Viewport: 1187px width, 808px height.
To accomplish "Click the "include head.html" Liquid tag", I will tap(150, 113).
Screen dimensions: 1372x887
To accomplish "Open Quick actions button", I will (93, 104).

————————

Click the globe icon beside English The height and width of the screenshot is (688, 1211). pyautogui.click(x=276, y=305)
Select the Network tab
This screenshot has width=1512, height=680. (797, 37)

————————

ABOUT THIS TASK: Lines in the listing that include the word "will": how many are there? Give the number alone.

RESPONSE BELOW: 2